Bloody periods. Okay let’s just get this out in the open: all of us women for about thirty years of our lives have periods, and they are bloody. Yes it is a bit of a sensitive and personal thing to talk about them (and yes, they are a bit of a nuisance every month), but I don’t think we should be embarrassed and we certainly shouldn’t see them as dirty or disgusting (think of the language that is used around feminine ‘hygiene’).
In this Green Living series we are thinking about some of the many areas in which we can make changes in our lives to help take care of this world, and I want to encourage you to think about the products that you use each month when you’ve got your period.

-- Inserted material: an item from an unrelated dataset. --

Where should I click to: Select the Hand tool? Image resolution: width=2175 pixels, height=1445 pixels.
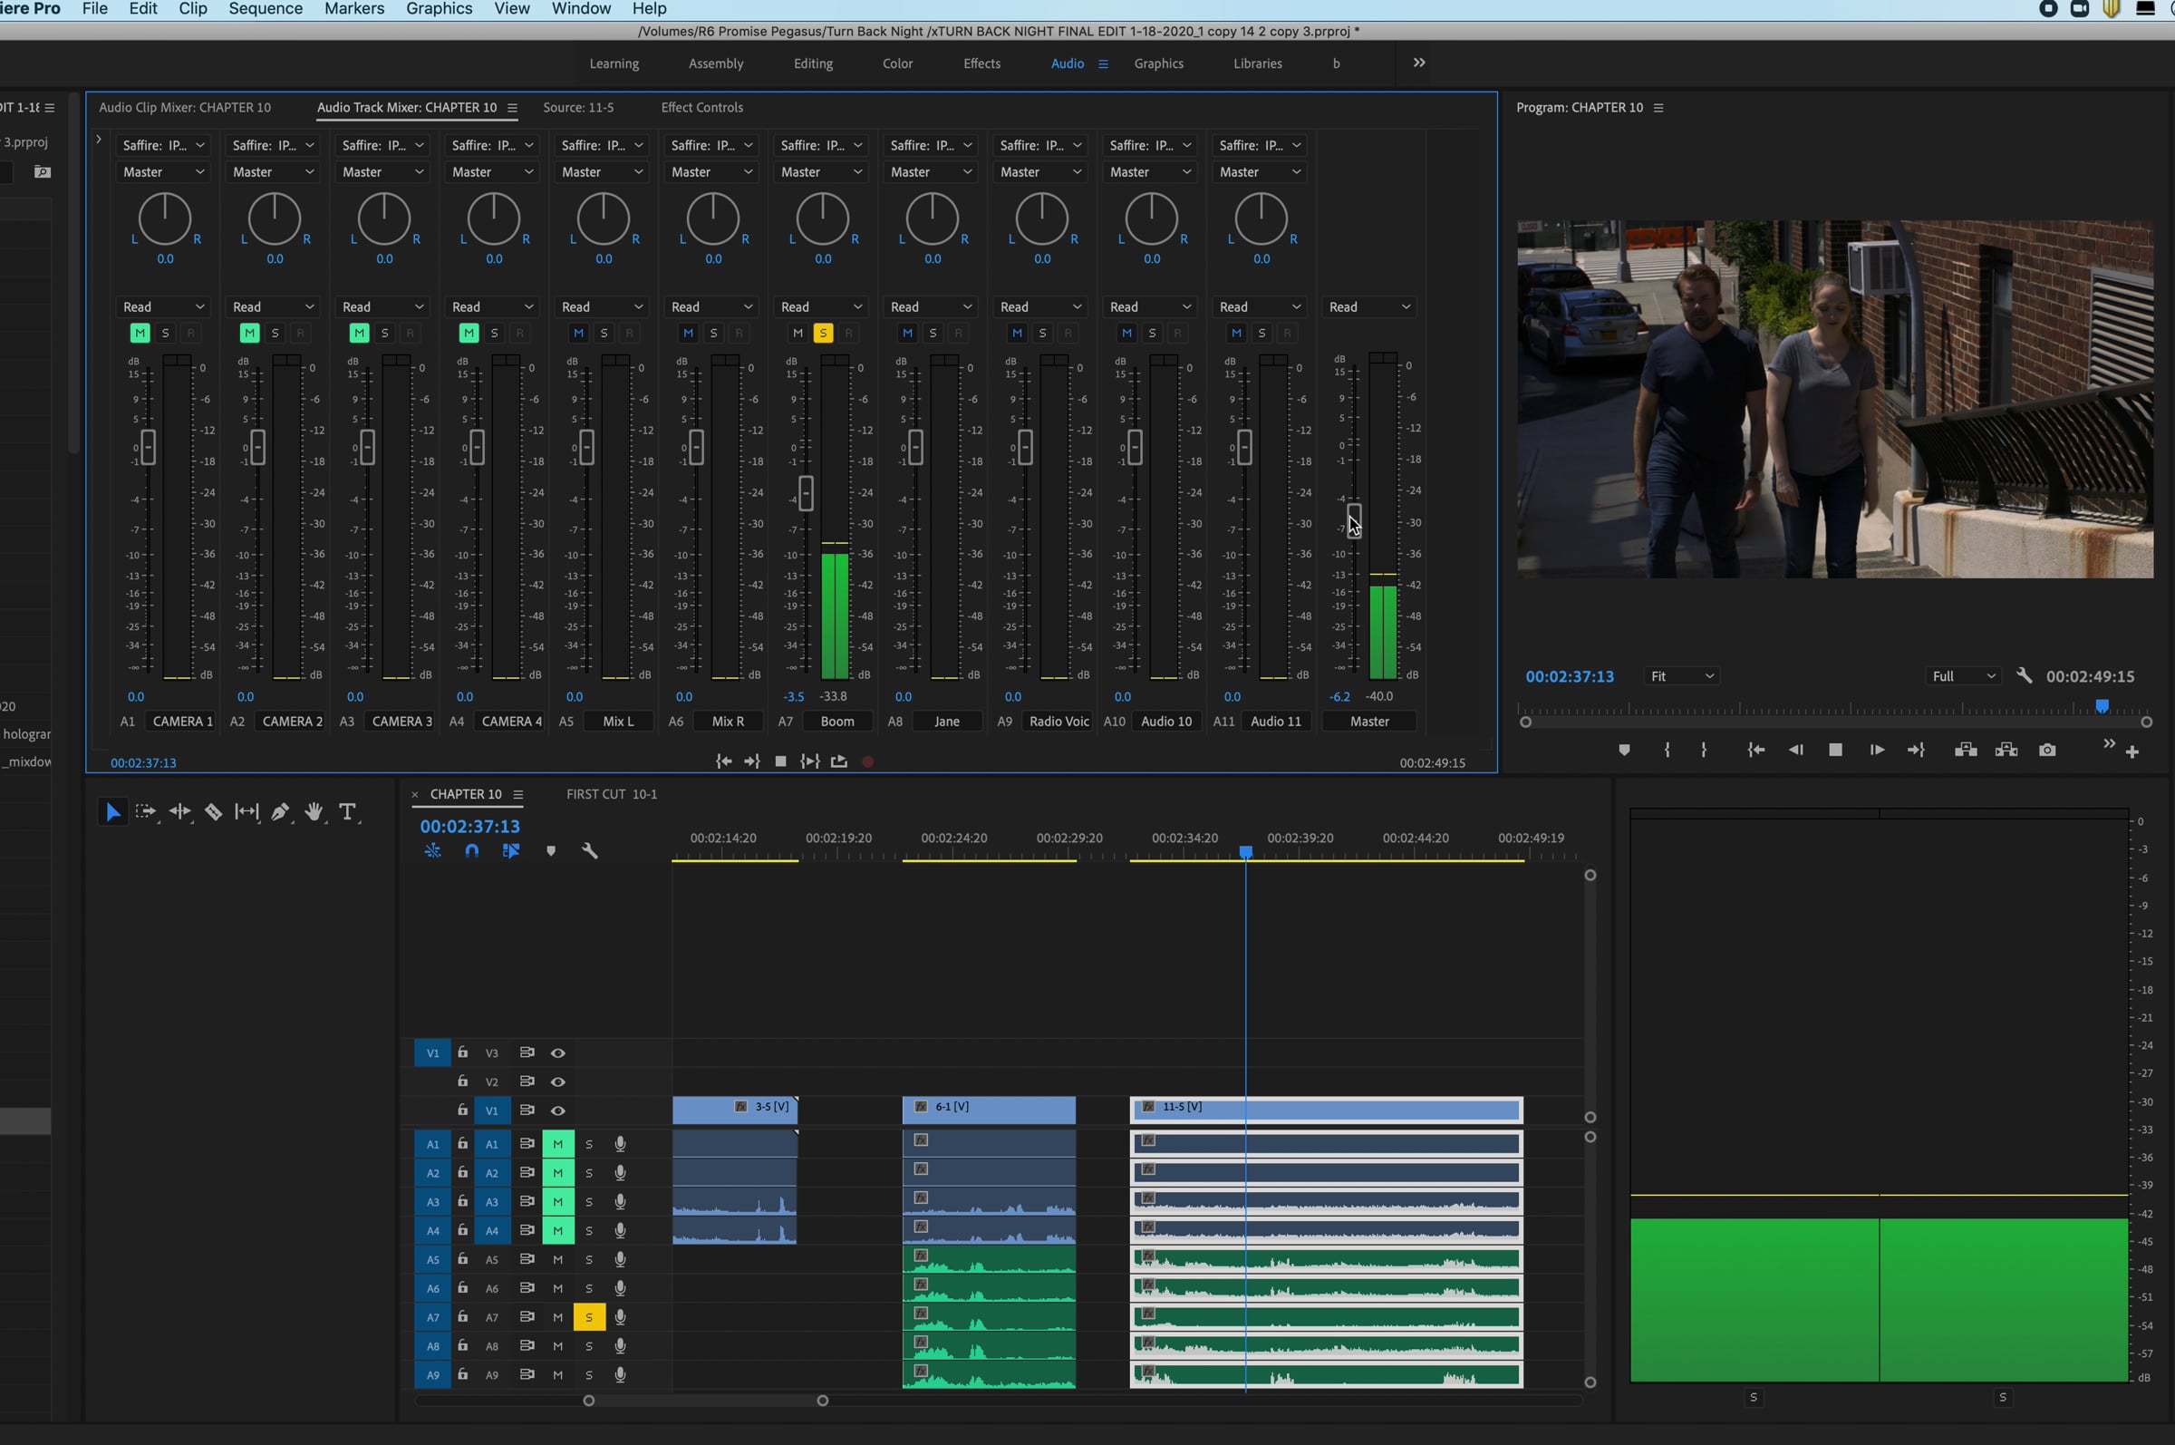point(314,812)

Our culture teaches us to assume that we will use disposable tampons and pads and hardly any of us questions that. On average, each of us will use around 120 – 125 kg of such products.
There are three basic problems with this:
In the UK, the use of tampons, pads and applicators generates more than 200,000 tonnes of waste per year. Most of us now know not to flush them down the toilet (although many women still do), but putting them into our rubbish bins doesn’t make them disappear – it simply puts them somewhere else, where they rot, producing methane and other harmful gases. For those that are still flushed down the toilet, they can often end up in our water systems. Indeed, a Beachwatch survey in 2010 found that every kilometre it surveyed had 22.5 towels/pantyliners/backing strips, and 8.9 tampon applicators on it.
Have you ever thought about the millions of kilos of sanitary products that are manufactured each year? The production of all those products uses an enormous amount of energy. In addition, they are made from a mixture of wood pulp, cotton and rayon (depending on the product), which all need to be sourced from somewhere. Cotton, in particular, is a problem crop: the thirstiest crop in the world, and grown using large amounts of pesticides and fertiliser, and can also involve social abuses (including pesticide poisoning).
There are concerns over the health impacts of using disposable sanitary products. The chlorine bleaching of the raw materials can produce dioxins; the synthetic ingredients used (including fragrances) often contain harmful chemicals (why would we want such unnatural substances so close to, or in, our bodies?), and using tampons carries the rare danger of Toxic Shock Syndrome (although not 100% cotton tampons). I knew someone who ended up in hospital once with TSS and it wasn’t fun.
So What Can We Do?
- Be willing both to talk about these things and to break out of the cultural taboos and expectations that exist around this subject.
- If you want to stick with disposable products then use organic cotton ones which avoid some of the problems associated with non-organic cotton and are biodegradable. Natracare are one of the best for this and are a great environmentally-friendly option that I have used and would recommend.
- Use washable pads. These can be easily washed and dried after use. Just google ‘reusable sanitary products’ and you will find a plethora of options.
- Use a menstrual cup. This is inserted inside the vagina, and collects the blood which you can then empty down the toilet or a sink, rinse out and re-insert. Personally, I think this is the best option. I have been using one (a Mooncup) for years now. It took a small amount of getting used to initially because it is so counter-cultural, but now I don’t think anything of it. It has also saved me a lot of money!
So I hope this is helpful, and I’d love you to tell me: what do you think?